**DESCRIPTION OF THE TASK**
Locate the line with "Image resolution: width=440" in the material. Copy that line and each one after it, through the last, exactly and with nothing else.

**STUDY MATERIAL**
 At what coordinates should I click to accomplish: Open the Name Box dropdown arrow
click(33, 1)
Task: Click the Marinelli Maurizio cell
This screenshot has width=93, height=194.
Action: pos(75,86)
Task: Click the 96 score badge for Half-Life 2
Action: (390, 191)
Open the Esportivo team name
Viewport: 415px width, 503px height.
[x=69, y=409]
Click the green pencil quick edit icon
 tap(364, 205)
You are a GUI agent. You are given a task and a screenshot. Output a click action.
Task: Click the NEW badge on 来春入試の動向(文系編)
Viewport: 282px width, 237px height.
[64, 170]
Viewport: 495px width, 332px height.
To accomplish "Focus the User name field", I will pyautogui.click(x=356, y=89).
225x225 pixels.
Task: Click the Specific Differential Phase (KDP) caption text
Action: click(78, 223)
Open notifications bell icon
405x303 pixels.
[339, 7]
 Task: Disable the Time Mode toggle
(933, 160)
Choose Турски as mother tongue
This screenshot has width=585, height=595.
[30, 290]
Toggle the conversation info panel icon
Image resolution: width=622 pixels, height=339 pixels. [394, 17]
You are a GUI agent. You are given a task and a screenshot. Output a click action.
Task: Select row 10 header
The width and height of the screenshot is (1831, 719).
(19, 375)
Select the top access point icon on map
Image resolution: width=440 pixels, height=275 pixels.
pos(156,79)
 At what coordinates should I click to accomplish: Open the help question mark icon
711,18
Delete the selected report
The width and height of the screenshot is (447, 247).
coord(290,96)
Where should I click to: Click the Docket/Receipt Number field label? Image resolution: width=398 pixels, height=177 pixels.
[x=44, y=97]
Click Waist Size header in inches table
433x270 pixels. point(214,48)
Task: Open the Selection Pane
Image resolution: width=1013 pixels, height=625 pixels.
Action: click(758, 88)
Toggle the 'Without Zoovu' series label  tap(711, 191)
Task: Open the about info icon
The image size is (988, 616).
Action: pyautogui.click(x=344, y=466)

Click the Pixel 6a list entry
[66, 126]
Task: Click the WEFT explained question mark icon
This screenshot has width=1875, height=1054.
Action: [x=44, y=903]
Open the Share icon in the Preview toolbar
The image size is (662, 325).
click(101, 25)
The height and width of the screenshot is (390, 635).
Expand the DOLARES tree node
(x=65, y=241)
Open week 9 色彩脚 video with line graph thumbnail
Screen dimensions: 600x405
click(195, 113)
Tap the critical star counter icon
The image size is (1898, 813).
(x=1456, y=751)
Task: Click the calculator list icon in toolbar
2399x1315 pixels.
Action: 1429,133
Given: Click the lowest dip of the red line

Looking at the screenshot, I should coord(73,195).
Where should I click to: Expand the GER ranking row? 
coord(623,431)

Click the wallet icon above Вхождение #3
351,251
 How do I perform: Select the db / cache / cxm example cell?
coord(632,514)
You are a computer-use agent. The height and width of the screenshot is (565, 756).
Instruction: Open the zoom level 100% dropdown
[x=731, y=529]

**RESPONSE BOX**
Image resolution: width=440 pixels, height=275 pixels.
pos(156,79)
 At what coordinates should I click to accomplish: Open the help question mark icon
711,18
Delete the selected report
The width and height of the screenshot is (447, 247).
coord(290,96)
Where should I click to: Click the Docket/Receipt Number field label? Image resolution: width=398 pixels, height=177 pixels.
[x=44, y=97]
Click Waist Size header in inches table
433x270 pixels. point(214,48)
Task: Open the Selection Pane
Image resolution: width=1013 pixels, height=625 pixels.
Action: click(758, 88)
Toggle the 'Without Zoovu' series label  tap(711, 191)
Task: Open the about info icon
The image size is (988, 616).
Action: pyautogui.click(x=344, y=466)

Click the Pixel 6a list entry
[66, 126]
Task: Click the WEFT explained question mark icon
This screenshot has width=1875, height=1054.
Action: [x=44, y=903]
Open the Share icon in the Preview toolbar
The image size is (662, 325).
click(101, 25)
The height and width of the screenshot is (390, 635).
Expand the DOLARES tree node
(x=65, y=241)
Open week 9 色彩脚 video with line graph thumbnail
Screen dimensions: 600x405
click(195, 113)
Tap the critical star counter icon
The image size is (1898, 813).
(x=1456, y=751)
Task: Click the calculator list icon in toolbar
2399x1315 pixels.
Action: 1429,133
Given: Click the lowest dip of the red line

Looking at the screenshot, I should coord(73,195).
Where should I click to: Expand the GER ranking row? 
coord(623,431)

Click the wallet icon above Вхождение #3
351,251
 How do I perform: Select the db / cache / cxm example cell?
coord(632,514)
You are a computer-use agent. The height and width of the screenshot is (565, 756).
Instruction: Open the zoom level 100% dropdown
[x=731, y=529]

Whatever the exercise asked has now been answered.